> **WORK REQUIRED**: The pictures are to be dropped, and the records below are to be restated word for word.

===== ENTRIES SHOWN

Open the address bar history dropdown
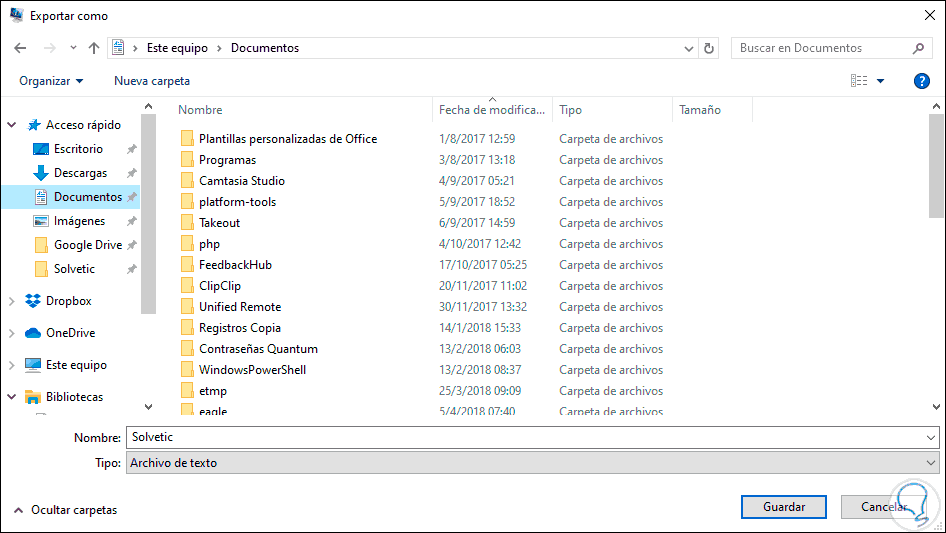Screen dimensions: 946x533 [689, 48]
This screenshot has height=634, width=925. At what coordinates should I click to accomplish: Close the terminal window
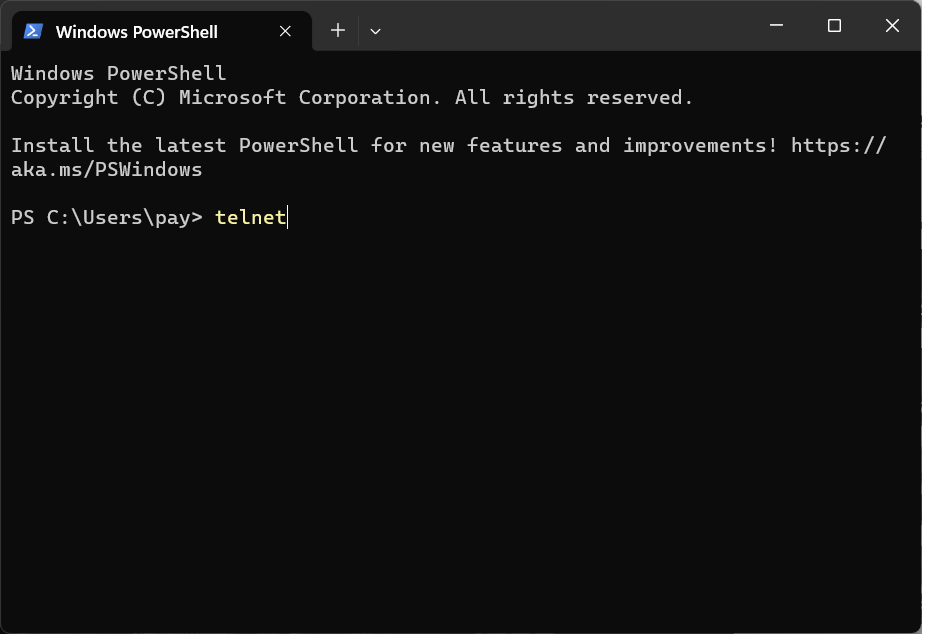coord(892,26)
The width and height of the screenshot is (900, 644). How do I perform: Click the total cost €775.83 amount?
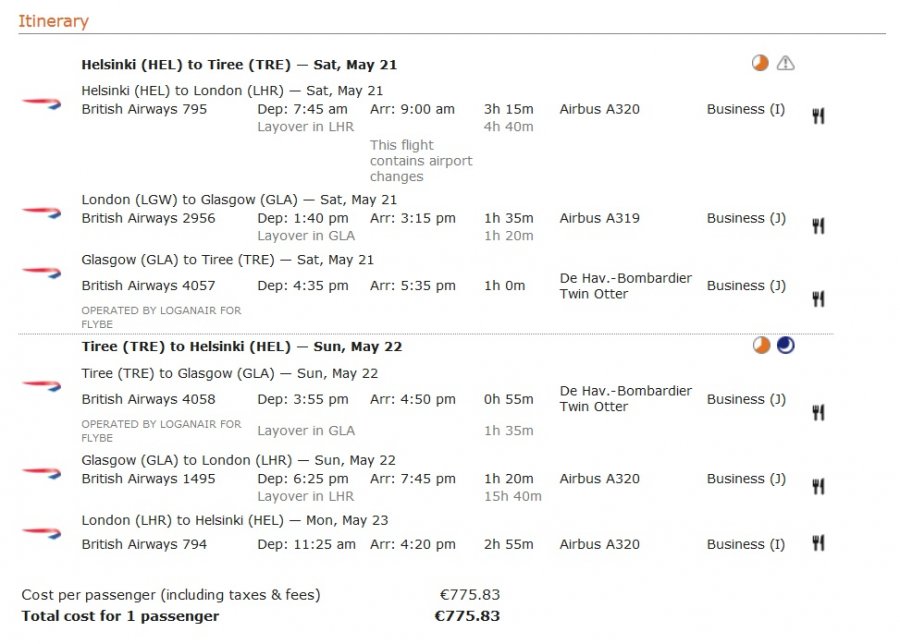click(x=467, y=616)
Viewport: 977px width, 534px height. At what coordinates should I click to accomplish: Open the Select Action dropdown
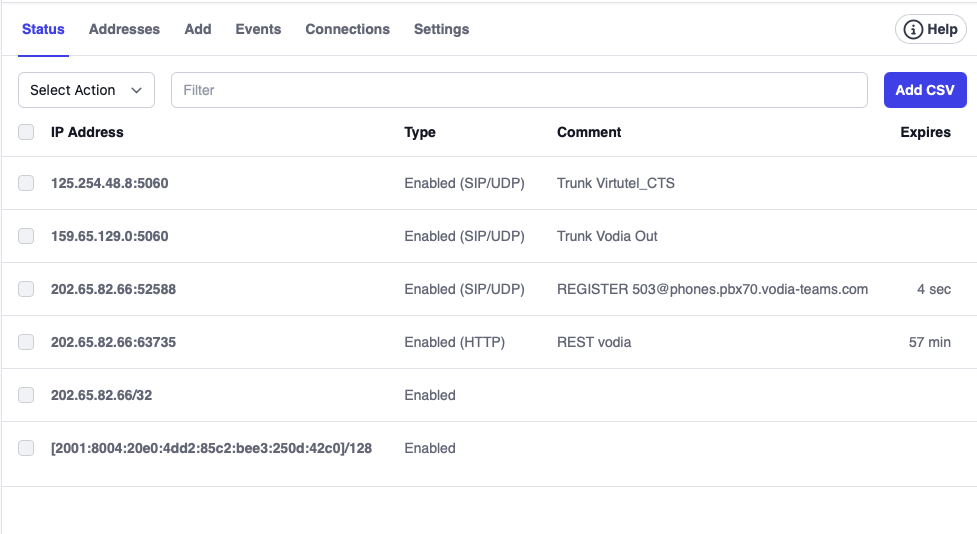click(x=86, y=90)
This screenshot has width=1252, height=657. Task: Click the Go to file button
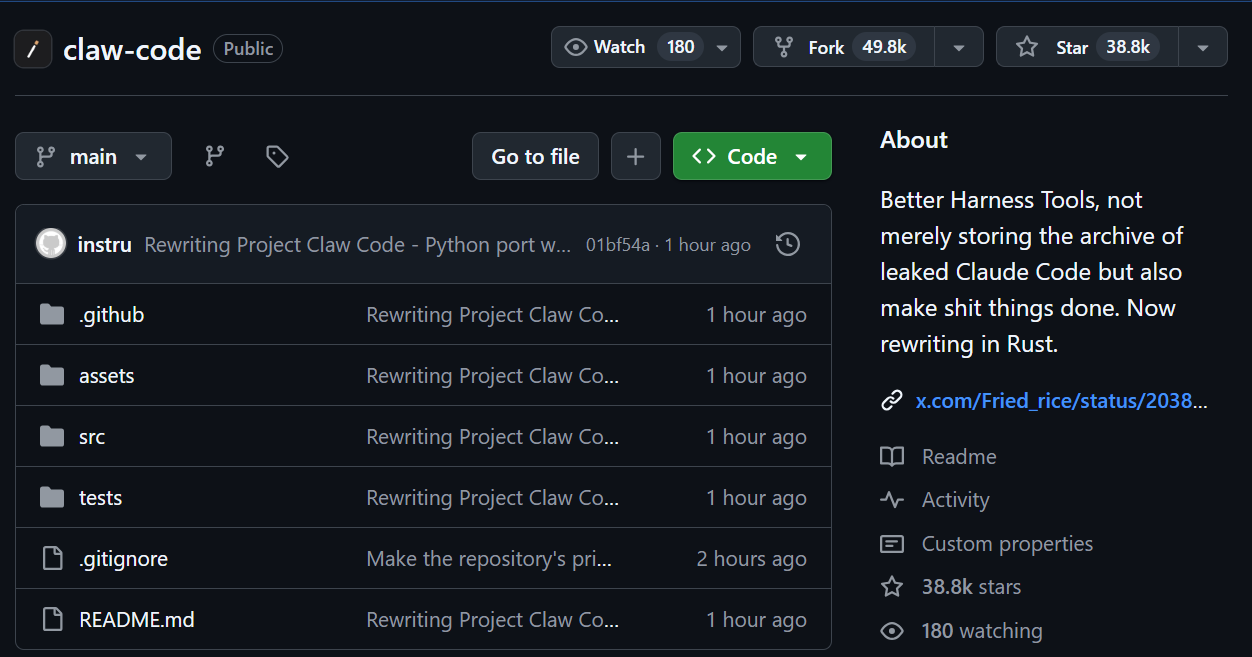(x=535, y=156)
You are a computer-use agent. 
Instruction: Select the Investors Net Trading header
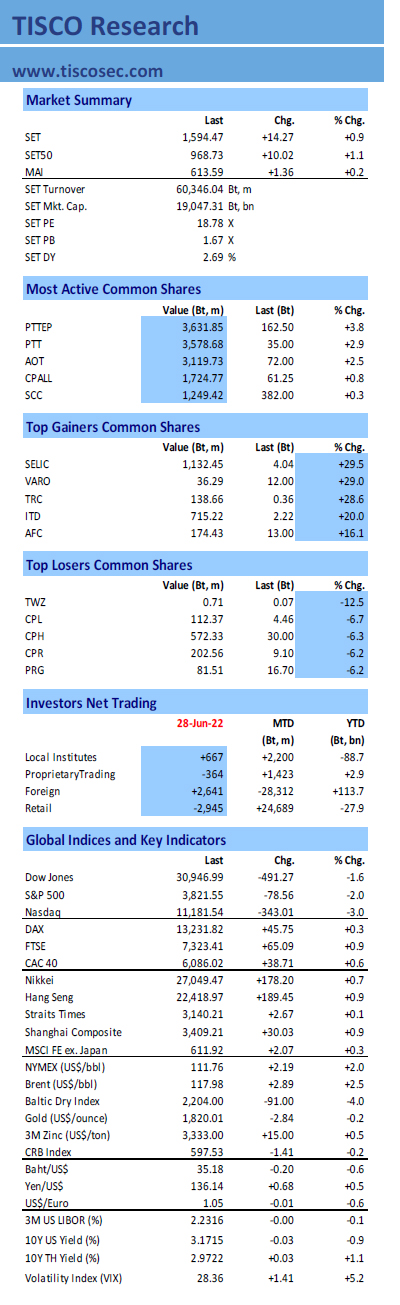(195, 703)
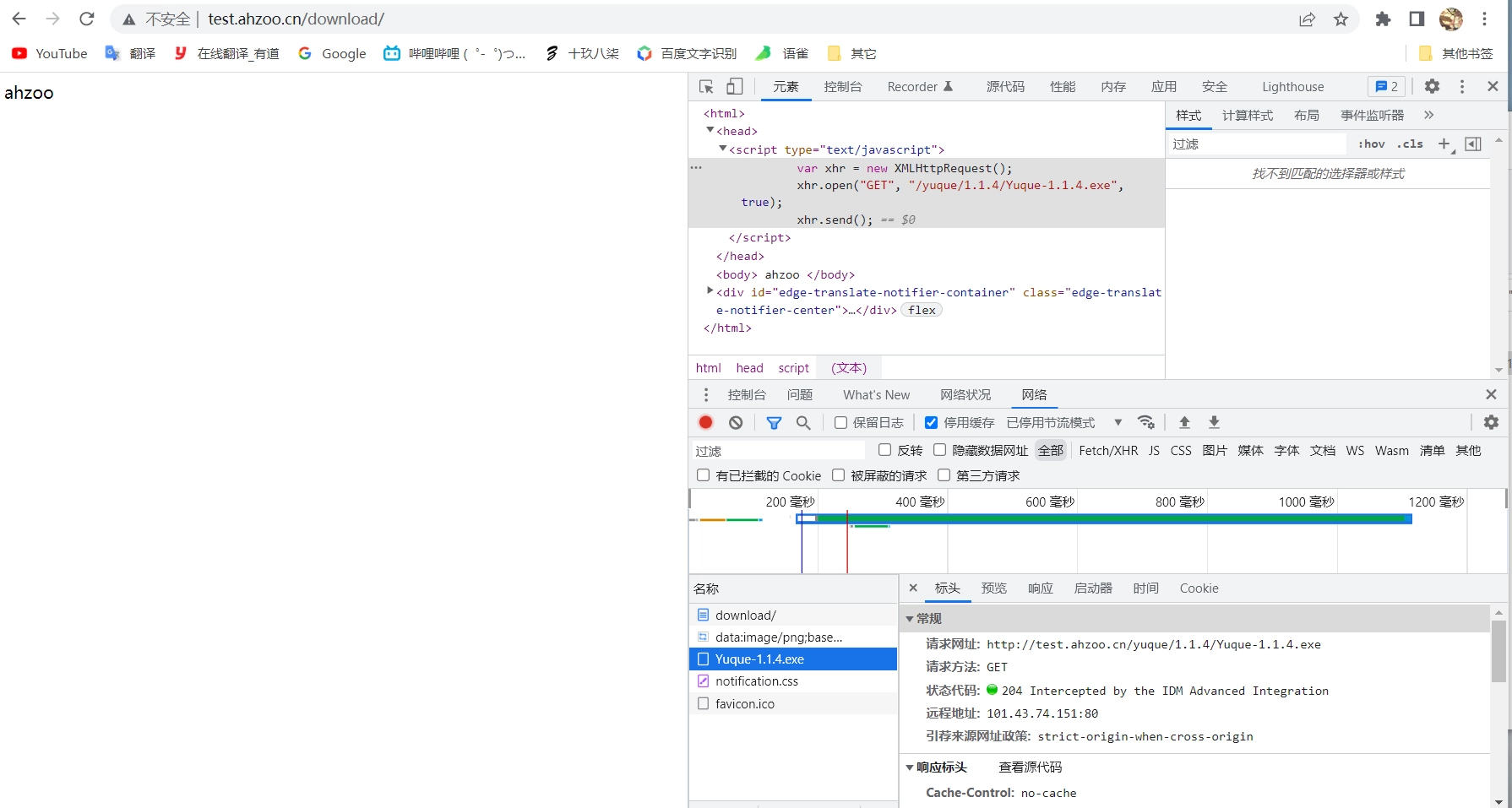Enable the 保留日志 checkbox

tap(840, 423)
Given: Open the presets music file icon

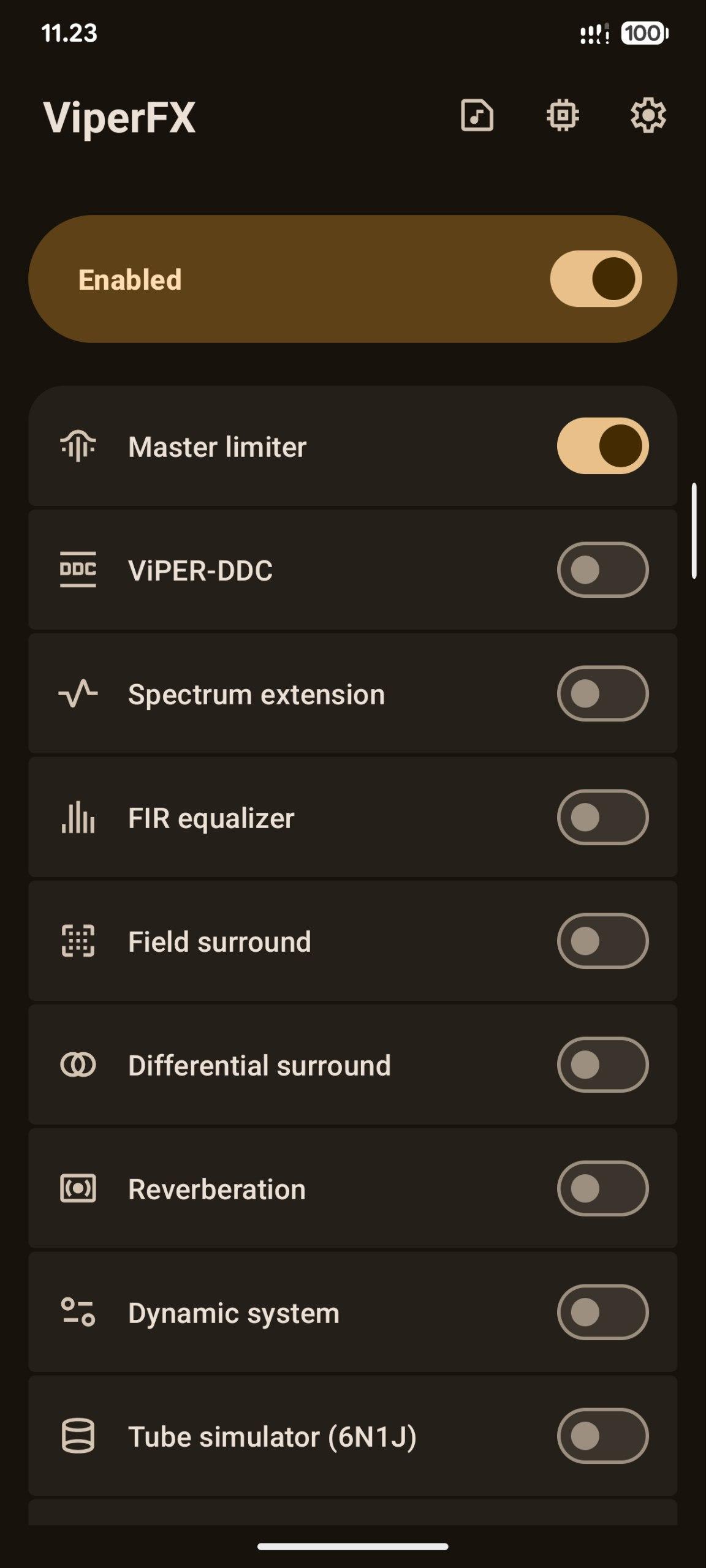Looking at the screenshot, I should click(x=477, y=115).
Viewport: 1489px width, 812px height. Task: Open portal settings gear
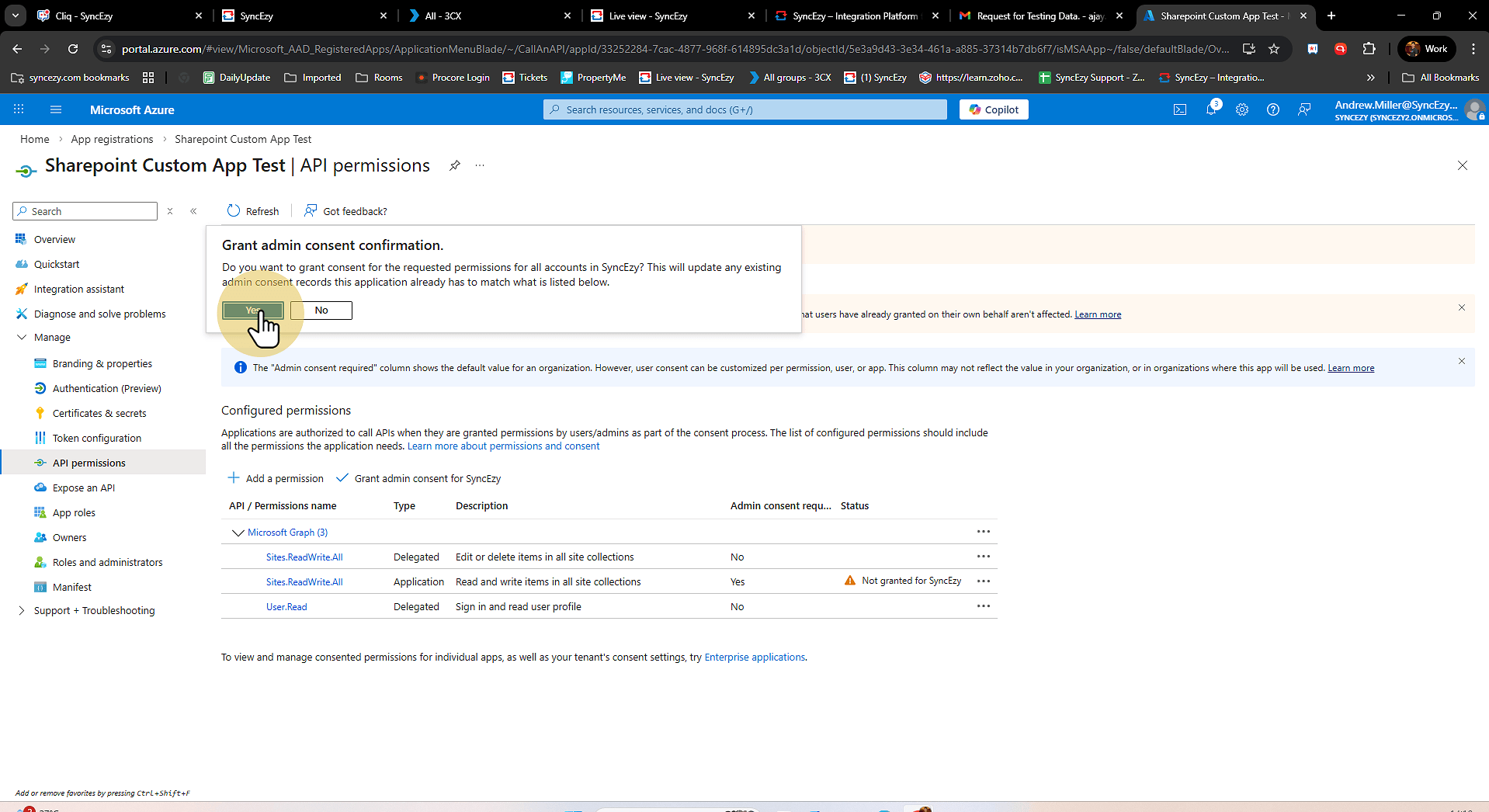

==========

> **REPLY TO THE EXERCISE**:
Open the address bar history dropdown
Screen dimensions: 946x533 [689, 48]
This screenshot has height=634, width=925. At what coordinates should I click to accomplish: Close the terminal window
coord(892,26)
The width and height of the screenshot is (900, 644). How do I perform: Click the total cost €775.83 amount?
click(x=467, y=616)
Viewport: 977px width, 534px height. At what coordinates should I click to accomplish: Open the Select Action dropdown
click(x=86, y=90)
This screenshot has width=1252, height=657. Task: Click the Go to file button
(x=535, y=156)
You are a computer-use agent. 
Instruction: Select the Investors Net Trading header
(195, 703)
Enable the 保留日志 checkbox

tap(840, 423)
Given: Open the presets music file icon

Looking at the screenshot, I should click(x=477, y=115).
Viewport: 1489px width, 812px height. Task: Open portal settings gear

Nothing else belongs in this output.